Neuroprotective pentapeptide, CN-105, improves outcomes in translational models of intracerebral hemorrhage

Background: Intracerebral hemorrhage (ICH) is a devastating form of cerebrovascular disease for which there are no approved pharmacological interventions that improve outcomes. Apolipoprotein E (apoE) has emerged as a promising therapeutic target given its neuroprotective properties and ability to modify neuroinflammatory responses. We developed a 5-amino acid peptide, CN-105, that mimics the polar face of the apoE helical domain involved in receptor interactions, readily crosses the blood-brain barrier, and improves outcomes in well-established preclinical ICH models.

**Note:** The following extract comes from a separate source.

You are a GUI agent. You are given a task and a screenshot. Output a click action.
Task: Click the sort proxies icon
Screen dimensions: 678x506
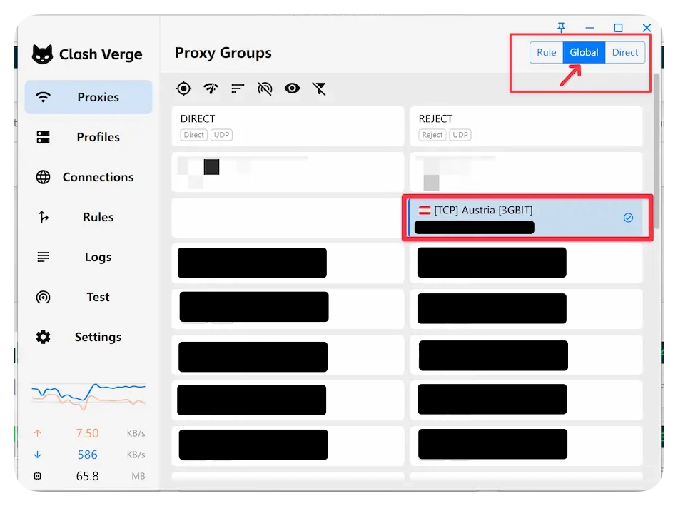coord(238,88)
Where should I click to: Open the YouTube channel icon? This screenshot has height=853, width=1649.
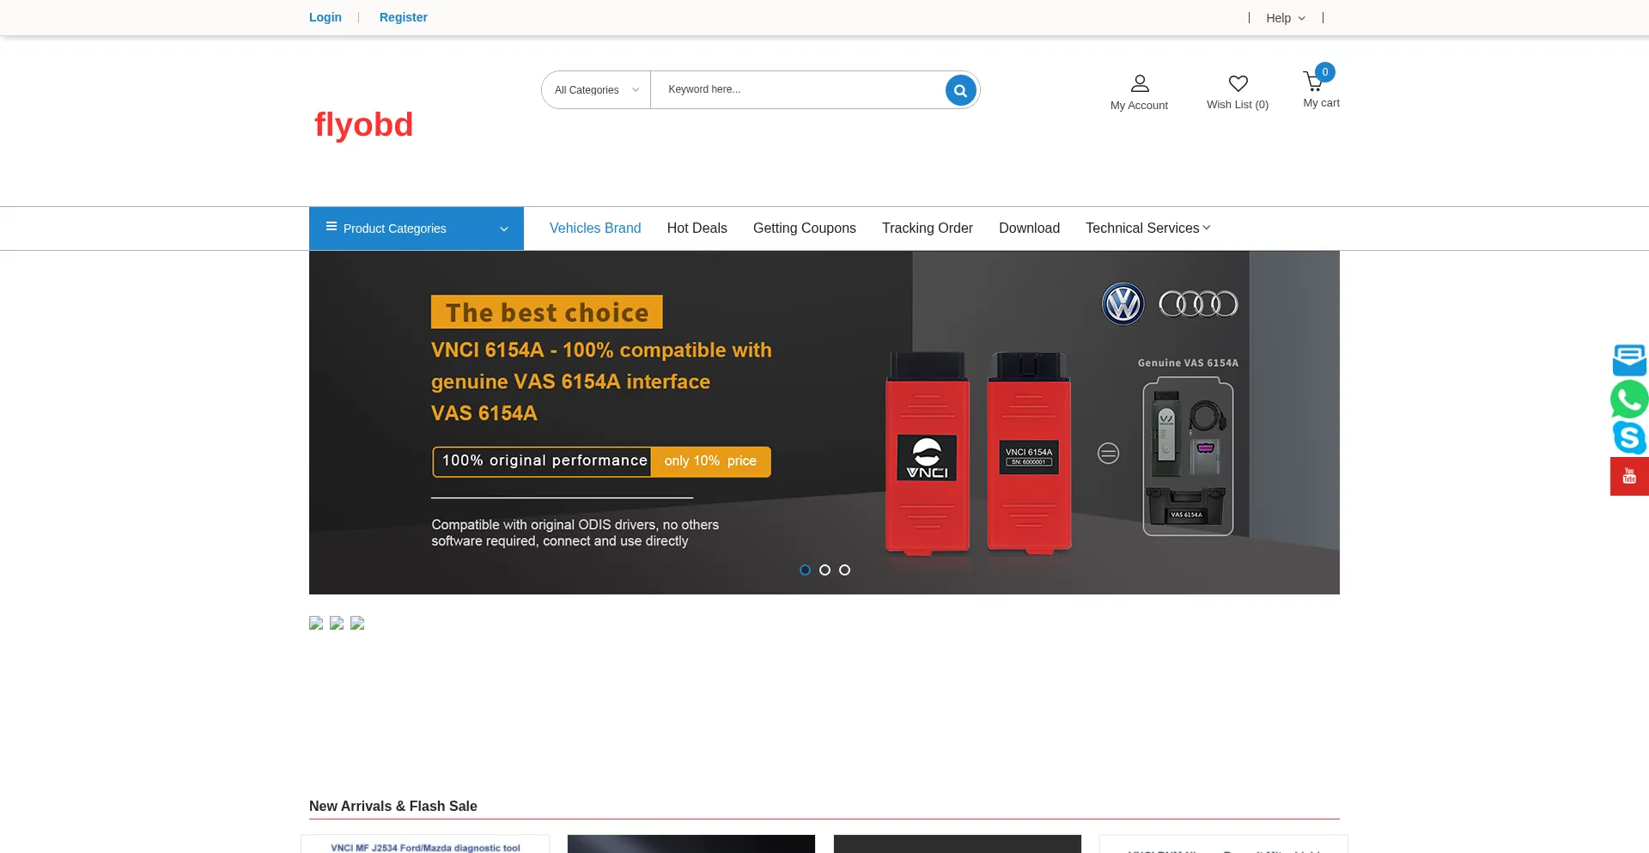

In the current study, we investigated the therapeutic potential of CN-105 in translational ICH models that account for hypertensive comorbidity, sex, species, and age. Methods: In three separate experiments, we delivered three intravenous doses of CN-105 (up to 0.20 mg/kg) or vehicle to hypertensive male BPH/2J mice, spontaneously hypertensive female rats, or 11-month old male mice within 24-hours of ICH. Neuropathological and neurobehavioral outcomes were determined over 3, 7, and 9 days, respectively. Results: In spontaneously hypertensive male mice, there was a significant dose-dependent effect of CN-105 on vestibulomotor function at 0.05 and 0.20 mg/kg doses (p 0.05; {eta}2 = 0.034). Conclusions: Acute treatment with CN-105 improves outcomes in translational ICH models independent of sex, species, age, or hypertensive comorbidity.